Jimmy Batten

Personal information
- Nationality: British
- Born: 7 November 1955 Millwall, London, England
- Died: September 2026 (aged 70)
- Weight: Light middleweight

Boxing career

Boxing record
- Total fights: 49
- Wins: 40
- Win by KO: 21
- Losses: 9

= Jimmy Batten =

English boxer (1955–2026)

Jimmy Batten (7 November 1955 – September 2026) was a British boxer who was the British light middleweight champion for over two and a half years between 1977 and 1979.

==Biography==
Born in Millwall, London on 7 November 1955, Batten started boxing at the age of 6, taking it up more seriously at the age of 10, and had a successful junior amateur career, winning three national schoolboy titles, two junior ABA titles and an NABC championship, going unbeaten for five and a half years.

Batten turned professional in 1974, training under Terry Lawless at the Royal Oak gym in Canning Town, and won 16 of his first 18 fights, which included a victory over former British title challenger Kevin White, leading to his facing Albert Hillman at the Royal Albert Hall in February 1977 for the British light middleweight title vacated by Maurice Hope; Hillman retired in the seventh round, making Batten the third man to hold the title, at the age of 21.

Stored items
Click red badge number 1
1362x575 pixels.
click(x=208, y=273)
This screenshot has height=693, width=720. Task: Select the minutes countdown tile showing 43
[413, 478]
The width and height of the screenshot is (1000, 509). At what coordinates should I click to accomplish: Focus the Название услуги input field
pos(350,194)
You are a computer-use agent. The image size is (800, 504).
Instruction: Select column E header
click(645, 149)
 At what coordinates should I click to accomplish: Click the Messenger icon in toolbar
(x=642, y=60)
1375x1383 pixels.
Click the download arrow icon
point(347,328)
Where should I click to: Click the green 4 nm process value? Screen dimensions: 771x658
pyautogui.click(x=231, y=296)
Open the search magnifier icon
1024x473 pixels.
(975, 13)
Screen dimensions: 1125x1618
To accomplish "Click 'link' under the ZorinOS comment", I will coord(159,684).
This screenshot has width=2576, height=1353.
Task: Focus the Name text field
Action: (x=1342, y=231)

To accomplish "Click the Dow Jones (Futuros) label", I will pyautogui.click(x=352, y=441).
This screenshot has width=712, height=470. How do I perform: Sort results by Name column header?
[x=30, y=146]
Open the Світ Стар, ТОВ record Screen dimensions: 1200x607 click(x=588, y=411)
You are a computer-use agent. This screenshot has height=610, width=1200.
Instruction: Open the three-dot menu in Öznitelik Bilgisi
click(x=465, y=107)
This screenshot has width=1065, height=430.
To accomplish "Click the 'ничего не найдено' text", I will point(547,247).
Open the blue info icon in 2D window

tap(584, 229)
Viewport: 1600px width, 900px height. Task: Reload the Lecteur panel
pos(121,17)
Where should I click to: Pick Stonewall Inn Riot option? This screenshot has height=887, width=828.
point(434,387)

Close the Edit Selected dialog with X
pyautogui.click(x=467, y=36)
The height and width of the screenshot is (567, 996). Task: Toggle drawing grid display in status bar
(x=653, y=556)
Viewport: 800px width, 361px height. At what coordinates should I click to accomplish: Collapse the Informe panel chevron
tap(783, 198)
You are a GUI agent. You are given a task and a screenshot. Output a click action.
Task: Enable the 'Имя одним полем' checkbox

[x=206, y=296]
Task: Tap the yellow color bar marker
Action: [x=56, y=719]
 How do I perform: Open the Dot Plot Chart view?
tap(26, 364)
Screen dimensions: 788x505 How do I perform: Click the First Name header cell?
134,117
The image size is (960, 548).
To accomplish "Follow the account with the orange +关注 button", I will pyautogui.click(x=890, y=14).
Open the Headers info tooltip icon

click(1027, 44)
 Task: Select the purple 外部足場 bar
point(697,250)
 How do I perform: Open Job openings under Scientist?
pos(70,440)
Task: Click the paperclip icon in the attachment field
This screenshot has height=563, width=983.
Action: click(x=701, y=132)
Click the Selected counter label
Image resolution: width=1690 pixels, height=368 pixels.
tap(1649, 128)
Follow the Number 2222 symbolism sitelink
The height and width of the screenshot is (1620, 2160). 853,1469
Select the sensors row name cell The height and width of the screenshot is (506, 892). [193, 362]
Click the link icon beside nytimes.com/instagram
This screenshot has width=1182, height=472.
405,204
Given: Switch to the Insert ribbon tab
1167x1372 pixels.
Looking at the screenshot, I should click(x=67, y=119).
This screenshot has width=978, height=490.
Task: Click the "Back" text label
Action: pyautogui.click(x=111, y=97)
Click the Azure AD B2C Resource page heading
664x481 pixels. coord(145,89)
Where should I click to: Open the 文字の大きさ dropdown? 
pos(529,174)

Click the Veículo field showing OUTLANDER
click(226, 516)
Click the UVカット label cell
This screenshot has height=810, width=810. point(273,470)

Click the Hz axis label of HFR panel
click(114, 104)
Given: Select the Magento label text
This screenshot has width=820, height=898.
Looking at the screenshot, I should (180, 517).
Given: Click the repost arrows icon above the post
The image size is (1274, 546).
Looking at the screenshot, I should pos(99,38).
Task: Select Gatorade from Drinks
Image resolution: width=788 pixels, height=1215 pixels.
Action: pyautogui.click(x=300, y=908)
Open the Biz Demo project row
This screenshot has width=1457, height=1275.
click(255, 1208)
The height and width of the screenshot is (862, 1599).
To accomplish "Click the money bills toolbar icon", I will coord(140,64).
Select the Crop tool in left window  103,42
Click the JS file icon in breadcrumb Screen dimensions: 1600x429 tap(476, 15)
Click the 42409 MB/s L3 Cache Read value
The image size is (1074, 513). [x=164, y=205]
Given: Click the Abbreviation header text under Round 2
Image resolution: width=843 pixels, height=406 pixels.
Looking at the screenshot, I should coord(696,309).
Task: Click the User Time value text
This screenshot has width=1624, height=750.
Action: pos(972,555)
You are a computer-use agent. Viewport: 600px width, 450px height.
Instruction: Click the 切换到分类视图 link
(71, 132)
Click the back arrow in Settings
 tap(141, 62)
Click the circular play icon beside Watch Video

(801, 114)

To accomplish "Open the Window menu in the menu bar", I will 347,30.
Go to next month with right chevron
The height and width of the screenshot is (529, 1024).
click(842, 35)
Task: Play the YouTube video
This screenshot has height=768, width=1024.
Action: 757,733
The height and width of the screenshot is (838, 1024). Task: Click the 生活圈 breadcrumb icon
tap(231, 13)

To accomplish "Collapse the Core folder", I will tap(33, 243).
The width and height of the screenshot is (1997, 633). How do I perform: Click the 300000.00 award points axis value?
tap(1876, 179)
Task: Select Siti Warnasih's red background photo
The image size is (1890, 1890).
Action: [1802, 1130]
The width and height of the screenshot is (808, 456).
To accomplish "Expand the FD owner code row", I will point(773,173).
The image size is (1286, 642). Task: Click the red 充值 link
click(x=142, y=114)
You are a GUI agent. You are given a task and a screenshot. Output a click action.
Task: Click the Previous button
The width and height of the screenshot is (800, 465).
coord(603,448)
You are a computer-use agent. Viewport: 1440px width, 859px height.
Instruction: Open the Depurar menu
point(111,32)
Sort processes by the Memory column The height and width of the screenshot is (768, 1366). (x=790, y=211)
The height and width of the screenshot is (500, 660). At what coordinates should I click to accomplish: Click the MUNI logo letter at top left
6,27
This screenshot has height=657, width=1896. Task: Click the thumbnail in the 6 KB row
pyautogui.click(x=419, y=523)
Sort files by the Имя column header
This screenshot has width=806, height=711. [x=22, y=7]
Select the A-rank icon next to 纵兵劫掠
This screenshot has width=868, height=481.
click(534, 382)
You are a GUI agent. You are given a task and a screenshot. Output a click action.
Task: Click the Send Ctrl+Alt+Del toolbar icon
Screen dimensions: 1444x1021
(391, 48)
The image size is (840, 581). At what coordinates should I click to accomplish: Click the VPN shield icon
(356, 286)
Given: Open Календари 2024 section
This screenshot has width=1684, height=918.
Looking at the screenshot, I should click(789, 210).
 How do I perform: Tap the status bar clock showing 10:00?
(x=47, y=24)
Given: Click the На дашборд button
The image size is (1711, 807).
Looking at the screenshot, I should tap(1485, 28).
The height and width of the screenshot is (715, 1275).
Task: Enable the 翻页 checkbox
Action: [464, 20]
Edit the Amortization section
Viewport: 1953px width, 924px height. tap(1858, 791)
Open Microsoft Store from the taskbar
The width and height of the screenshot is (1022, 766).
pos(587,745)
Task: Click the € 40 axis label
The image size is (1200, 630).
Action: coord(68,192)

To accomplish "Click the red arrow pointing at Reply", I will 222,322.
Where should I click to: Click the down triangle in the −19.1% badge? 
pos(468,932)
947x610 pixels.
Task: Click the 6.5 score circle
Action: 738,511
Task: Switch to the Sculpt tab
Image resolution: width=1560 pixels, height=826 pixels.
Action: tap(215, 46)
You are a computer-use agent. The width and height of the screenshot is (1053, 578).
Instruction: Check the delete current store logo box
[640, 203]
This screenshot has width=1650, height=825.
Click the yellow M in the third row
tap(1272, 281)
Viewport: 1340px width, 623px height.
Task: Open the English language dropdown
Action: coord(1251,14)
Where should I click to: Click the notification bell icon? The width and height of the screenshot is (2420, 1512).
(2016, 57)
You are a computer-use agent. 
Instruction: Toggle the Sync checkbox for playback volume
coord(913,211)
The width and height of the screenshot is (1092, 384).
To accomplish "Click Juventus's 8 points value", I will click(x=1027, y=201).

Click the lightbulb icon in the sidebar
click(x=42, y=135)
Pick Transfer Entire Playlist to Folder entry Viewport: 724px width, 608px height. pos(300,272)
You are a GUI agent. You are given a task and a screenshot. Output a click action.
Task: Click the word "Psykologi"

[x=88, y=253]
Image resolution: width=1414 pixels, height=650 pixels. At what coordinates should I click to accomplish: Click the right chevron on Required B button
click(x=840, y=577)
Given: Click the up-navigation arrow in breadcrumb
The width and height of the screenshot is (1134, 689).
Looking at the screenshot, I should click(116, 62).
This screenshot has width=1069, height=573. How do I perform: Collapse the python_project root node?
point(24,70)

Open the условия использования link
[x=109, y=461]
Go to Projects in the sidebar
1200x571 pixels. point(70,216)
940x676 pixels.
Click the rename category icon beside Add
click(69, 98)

# [WHAT THIS EXERCISE ASKS]
A – Name every person other than Batten who appears in the biography section of the Jimmy Batten profile.
B – Decide whether each statement agrees with the Jimmy Batten profile, answering yes or no and quoting the deciding words: (i) Batten turned professional in 1974. (ii) Batten won the British title at the Royal Oak gym. (iii) The boxing record credits Batten with 21 wins by KO.
C – Carry on the Jimmy Batten profile, starting after its final sentence.

# [ANSWER LIST]
A – Terry Lawless, Kevin White, Albert Hillman, Maurice Hope

B –
(i) Yes: "Batten turned professional in 1974"
(ii) No: "facing Albert Hillman at the Royal Albert Hall in February 1977 for the British light middleweight title"
(iii) Yes: "Win by KO: 21"

C –
Four wins, including non-title victories over Trevor Francis and Michel Chapier followed before he made the first defence of his British title in October 1977 against former champion Larry Paul, stopping the challenger in the fourth round. In 1978 he beat French welterweight champion Georges Warusfel before making a second successful defence of the British title against Tony Poole, stopping him in the thirteenth round to win the Lonsdale Belt outright. Two months later he faced Frenchman Gilbert Cohen for the vacant European light middleweight title, losing via a third-round knockout.

He beat Dave Proud in 1979 before making the third defence of his title in September against Pat Thomas. Thomas stopped him in the ninth round to take the title.

Batten won his next five fights before losing on points in May 1981 to Chris Christian. He then travelled to the United States, where he was based in Chicago for almost two years; There he had a series of fights starting with two easy wins before he was stopped in the first round in May 1982 by Mario Maldonado. He beat Jeff Madison in September before facing Roberto Durán in November of 1982 at the Miami Orange Bowl; Durán took a unanimous decision, Batten taking him the distance despite suffering three broken ribs.

He returned to the UK where he beat future British champion Jimmy Cable in February 1983, before travelling to Durban in May to face South African champion Gregory Clark, losing on points. He returned to the U.S. in August where he stopped journeyman William Page in the fifth round. Back in the UK he faced Prince Rodney in October 1983 for the British light middleweight title vacated by Herol Graham. Rodney stopped him in the sixth round, and Batten subsequently retired from boxing after tests indicated that he had brain damage.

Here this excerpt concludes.